The picture of your bike in a protected lane. I'd ballpark it at about 6-foot wide. Your average person on a regular bike is plooting along at 10mph. Any class ebike it takes zero effort to double that. Not a lot of space to pass in the lane you show. People, especially merkins, have zero tolerance for slow-moving vehicles. So you don't see that mix as a problem?
Thanks for giving me the "one specific protected bike lane is not wide enough, therefore this fear should be good enough to dismiss them entirely" checkbox on the bingo card.
Frankly, I don't care if a city can't be bothered to make a protected bike lane wide enough at this point in time,
provided the lane is otherwise well designed and part of a connected network that gets people riding. Cities, politicians, and those 'merkins you speak of are reactionary creatures that won't do jack about improving a protected bike lane until enough people are using it - so even the narrow PBL is
far better than no PBL, because at least it'll provide the safe place that will get rider numbers up enough to warrant expansion.

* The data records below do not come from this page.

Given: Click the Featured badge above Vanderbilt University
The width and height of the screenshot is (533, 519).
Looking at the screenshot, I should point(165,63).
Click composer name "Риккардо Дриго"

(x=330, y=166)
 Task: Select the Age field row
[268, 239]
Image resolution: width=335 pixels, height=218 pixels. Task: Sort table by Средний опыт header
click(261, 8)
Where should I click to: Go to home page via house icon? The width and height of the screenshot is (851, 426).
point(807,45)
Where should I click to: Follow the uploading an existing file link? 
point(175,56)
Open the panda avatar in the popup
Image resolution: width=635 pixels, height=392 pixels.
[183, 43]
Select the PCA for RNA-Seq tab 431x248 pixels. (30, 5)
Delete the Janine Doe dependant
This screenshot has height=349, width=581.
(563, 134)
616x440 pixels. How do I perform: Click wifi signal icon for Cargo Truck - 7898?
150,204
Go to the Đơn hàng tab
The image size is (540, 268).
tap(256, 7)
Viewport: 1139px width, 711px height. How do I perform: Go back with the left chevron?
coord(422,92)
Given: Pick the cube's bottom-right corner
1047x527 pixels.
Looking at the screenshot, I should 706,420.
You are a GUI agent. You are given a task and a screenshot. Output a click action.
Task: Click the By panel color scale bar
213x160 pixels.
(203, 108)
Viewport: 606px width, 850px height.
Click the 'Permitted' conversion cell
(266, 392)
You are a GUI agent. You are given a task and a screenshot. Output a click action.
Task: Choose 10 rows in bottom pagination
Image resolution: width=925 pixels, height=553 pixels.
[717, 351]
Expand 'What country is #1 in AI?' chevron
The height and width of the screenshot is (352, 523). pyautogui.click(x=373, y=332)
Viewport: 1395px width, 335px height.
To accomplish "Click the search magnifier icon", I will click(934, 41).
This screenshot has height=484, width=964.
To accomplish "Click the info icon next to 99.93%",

P.S.: Us locals manage to do side-by-side well enough in our new - and narrow - Downtown protected bike lane network. Yes, it'd be nicer if it were wider, but with all the red tape and our firmly car-centric traffic engineers - not to mention corrupt City of Miami commissioners who tried to steal it's codified funding* - it's a miracle it even exists.
Let me tell you too, lots of us are
DAMN GLAD to have it too, and would be more than glad to shout you into a corner of the room at the suggestion that since it's not wide enough, it's not worthy of existence.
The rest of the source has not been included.